ALEC has long championed anti-labor legislation—including so-called “right-to-work” laws that grant all employees the benefits of union membership even if they don’t join the union or pay dues. ALEC’s new proposal is an attempt to further weaken unions and dilute their political power.
The proposed new policy ALEC’s economic development task force is expected to endorse during the July 26–28 meeting is called the Taxpayer Dollars Protect Workers Act. It essentially blacklists any employer that voluntarily recognizes a union from receiving state economic development incentives like those Tennessee gave Ford and prohibits unions from enrolling members and creating a bargaining unit unless a secret ballot election is held through the National Labor Relations Board (NLRB). Violators of that ban would be forced to repay any state economic development grants they received.
Although studies show that a majority of workers would join a union if given the chance, unions often lose NLRB elections even if a majority of workers have signed union cards. The reasons are complicated, but roadblocks to establishing new unions through the NLRB election process include everything from employers intimidating workers with threats to hire replacements to firing employees who support unionization and threatening to close the business.
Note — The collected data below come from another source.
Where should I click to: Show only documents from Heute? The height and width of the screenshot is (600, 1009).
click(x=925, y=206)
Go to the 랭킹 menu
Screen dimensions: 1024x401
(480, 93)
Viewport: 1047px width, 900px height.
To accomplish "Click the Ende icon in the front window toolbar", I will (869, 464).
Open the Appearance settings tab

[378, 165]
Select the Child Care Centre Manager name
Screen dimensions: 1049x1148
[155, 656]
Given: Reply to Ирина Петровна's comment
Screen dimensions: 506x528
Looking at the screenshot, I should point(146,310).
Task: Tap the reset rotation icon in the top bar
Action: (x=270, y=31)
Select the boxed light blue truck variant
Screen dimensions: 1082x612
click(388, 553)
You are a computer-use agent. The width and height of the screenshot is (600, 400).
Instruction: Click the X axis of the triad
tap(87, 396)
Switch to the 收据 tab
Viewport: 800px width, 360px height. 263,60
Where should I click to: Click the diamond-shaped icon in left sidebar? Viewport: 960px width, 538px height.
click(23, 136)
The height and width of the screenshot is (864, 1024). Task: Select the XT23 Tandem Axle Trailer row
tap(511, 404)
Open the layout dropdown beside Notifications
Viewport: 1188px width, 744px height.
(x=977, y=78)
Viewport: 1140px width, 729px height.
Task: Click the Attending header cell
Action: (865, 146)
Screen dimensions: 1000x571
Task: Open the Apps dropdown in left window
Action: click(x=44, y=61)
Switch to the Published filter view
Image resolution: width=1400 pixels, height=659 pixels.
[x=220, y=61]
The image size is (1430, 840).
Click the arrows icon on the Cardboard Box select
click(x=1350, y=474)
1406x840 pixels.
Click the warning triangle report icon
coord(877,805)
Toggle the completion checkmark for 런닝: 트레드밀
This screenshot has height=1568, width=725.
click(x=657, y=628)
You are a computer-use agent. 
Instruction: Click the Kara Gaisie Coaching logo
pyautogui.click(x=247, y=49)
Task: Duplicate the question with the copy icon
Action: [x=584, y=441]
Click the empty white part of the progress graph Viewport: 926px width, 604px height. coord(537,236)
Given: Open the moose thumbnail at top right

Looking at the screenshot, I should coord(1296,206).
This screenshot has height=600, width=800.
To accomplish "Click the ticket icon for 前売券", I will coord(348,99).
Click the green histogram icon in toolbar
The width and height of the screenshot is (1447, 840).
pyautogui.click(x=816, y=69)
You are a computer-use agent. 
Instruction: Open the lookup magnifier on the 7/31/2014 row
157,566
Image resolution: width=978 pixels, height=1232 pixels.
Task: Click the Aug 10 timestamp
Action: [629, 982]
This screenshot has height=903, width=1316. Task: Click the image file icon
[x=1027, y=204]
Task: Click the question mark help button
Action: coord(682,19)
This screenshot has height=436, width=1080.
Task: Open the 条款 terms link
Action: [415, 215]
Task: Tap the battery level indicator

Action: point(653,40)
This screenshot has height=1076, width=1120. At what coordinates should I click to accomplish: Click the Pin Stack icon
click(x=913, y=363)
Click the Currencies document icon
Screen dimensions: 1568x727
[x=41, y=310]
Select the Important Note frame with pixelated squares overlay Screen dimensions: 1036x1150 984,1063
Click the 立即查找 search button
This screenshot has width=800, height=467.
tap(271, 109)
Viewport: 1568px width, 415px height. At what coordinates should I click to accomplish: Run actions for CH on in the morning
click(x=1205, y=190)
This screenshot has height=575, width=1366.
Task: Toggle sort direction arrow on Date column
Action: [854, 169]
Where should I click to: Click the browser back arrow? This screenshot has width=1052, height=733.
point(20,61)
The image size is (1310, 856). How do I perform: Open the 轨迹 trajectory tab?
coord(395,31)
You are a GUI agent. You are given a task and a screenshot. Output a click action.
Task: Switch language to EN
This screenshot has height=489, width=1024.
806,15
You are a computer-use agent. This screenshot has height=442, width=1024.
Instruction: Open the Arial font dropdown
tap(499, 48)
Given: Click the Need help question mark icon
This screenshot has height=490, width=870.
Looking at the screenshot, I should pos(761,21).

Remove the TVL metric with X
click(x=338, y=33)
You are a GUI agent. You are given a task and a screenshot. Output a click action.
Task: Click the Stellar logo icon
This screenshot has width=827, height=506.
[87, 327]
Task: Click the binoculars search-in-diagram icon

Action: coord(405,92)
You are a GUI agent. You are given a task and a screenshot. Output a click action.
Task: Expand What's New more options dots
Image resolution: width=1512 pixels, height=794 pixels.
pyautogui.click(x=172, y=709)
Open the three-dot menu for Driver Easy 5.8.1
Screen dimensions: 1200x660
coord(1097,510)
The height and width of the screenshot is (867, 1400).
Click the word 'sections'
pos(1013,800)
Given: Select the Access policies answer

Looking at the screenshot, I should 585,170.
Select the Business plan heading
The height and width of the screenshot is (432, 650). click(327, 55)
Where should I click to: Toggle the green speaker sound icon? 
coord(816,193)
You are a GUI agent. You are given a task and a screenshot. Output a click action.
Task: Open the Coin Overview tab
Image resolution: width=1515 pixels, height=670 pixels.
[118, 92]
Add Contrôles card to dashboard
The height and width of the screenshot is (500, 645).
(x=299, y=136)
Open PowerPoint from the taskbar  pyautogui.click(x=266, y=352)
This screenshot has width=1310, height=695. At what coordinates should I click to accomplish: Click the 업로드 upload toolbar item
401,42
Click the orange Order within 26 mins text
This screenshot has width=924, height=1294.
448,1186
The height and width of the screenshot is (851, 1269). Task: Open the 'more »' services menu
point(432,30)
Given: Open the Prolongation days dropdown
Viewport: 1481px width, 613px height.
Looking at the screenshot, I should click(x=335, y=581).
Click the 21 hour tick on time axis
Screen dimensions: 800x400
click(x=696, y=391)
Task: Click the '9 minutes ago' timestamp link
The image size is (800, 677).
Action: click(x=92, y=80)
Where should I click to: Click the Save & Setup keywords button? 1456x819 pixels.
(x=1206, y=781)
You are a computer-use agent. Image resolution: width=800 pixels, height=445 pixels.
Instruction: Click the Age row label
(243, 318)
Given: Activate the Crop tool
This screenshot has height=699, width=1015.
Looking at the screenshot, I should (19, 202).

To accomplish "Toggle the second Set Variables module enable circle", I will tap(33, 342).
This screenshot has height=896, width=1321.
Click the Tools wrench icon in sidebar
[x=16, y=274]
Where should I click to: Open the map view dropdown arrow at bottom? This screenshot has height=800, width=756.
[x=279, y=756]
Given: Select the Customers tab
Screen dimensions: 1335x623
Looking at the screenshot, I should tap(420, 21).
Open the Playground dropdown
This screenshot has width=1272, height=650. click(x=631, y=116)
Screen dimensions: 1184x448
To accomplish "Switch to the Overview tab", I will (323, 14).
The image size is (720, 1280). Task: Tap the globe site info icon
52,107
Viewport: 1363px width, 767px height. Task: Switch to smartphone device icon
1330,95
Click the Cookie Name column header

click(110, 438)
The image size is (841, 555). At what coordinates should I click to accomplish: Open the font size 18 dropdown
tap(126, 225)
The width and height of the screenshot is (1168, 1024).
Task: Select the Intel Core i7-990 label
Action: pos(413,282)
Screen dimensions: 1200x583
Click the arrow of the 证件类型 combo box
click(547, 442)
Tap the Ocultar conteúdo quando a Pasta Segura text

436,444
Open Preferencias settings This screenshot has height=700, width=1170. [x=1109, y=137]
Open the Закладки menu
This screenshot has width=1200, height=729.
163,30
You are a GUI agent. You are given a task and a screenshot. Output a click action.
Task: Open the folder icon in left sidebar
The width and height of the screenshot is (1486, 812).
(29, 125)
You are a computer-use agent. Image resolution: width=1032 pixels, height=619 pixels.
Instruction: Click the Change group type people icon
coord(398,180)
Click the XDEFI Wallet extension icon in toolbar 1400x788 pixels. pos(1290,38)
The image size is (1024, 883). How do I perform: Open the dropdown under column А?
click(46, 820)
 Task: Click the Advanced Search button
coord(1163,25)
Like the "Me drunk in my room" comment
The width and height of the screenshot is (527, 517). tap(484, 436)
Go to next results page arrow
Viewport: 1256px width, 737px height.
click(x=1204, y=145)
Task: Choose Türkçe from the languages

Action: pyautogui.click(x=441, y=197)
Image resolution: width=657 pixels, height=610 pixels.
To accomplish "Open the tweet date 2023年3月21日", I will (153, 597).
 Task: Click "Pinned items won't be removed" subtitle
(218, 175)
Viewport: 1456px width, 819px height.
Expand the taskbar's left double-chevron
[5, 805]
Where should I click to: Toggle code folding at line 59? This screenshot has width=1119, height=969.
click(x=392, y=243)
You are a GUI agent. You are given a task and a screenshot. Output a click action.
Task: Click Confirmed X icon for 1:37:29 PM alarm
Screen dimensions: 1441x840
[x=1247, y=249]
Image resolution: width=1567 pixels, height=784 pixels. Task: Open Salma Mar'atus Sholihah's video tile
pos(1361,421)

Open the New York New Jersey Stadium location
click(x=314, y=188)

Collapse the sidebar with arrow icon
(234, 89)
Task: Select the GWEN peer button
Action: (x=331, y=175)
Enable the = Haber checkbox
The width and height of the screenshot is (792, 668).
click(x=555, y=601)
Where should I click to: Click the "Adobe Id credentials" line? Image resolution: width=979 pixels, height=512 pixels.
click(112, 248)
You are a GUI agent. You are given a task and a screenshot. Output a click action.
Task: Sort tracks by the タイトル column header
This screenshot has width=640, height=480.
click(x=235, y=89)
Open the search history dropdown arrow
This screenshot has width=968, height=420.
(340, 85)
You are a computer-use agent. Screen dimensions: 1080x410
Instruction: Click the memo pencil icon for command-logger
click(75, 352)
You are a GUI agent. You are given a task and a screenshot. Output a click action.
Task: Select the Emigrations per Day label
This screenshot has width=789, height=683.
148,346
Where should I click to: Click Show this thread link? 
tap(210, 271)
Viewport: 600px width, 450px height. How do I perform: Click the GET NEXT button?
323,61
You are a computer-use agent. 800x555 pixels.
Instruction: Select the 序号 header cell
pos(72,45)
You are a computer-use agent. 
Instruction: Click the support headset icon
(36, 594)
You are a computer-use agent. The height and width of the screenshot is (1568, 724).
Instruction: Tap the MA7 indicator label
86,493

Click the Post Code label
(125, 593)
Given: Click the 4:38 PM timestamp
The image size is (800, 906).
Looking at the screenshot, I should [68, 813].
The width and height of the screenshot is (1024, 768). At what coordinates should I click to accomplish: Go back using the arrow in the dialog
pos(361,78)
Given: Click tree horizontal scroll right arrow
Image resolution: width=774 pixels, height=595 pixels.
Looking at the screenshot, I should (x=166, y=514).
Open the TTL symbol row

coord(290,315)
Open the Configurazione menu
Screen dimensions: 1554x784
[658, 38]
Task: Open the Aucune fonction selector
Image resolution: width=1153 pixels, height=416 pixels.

“And under current law, employers are allowed to legally lobby workers against forming a union—including in very coercive ways—from the moment a worker is hired,” according to the AFL-CIO and Economic Policy Institute. “In addition, the employer [can actively] prohibit union representatives from talking with workers inside the workplace.”
How Neutrality Helps
A neutrality or voluntary agreement between an employer and a union avoids these roadblocks by allowing union representatives access to workers in return for agreeing to certain terms, such as not striking during contract negotiations.
Employers agree to accept union authorization cards signed by a majority of eligible employees as a means of union endorsement from both sides. The process, which saves everyone time and money, is called a “card check” and allows the parties to avoid some of the lengthy deliberations and acrimony associated with an NLRB election.
Though the employer grants union representatives access to workers, beyond that it neither opposes nor supports the unionization effort. While stopping short of endorsing the union, Ford announced that it would let workers decide for themselves whether or not to accept the UAW as their bargaining representative.
A number of major employers have recently adopted neutrality agreements. In January, Microsoft recognized the Communication Workers of America as the bargaining representative for 300 video game testers at a subsidiary, its first voluntary union recognition in the U.S. In September 2022, Major League Baseball owners agreed to allow minor league players to join the MLB Players Association.
The same month, Forever Energy announced that it had reached a neutrality agreement with the UAW for the company’s forthcoming EV-related battery plant in Shreveport, Louisiana, noting that the agreement “captures the company and union’s commitment to mutual respect and open communication.”
Similar to Tennessee, Kentucky is providing Ford with a performance-based loan of up to $250 million, along with a building site and other funds for workforce development so that the company will build a similar plant there.
Even with the neutrality agreement as part of Ford’s contract with the UAW, both Kentucky and Tennessee are right-to-work states, so workers who refuse to pay union dues still benefit from union-negotiated contracts.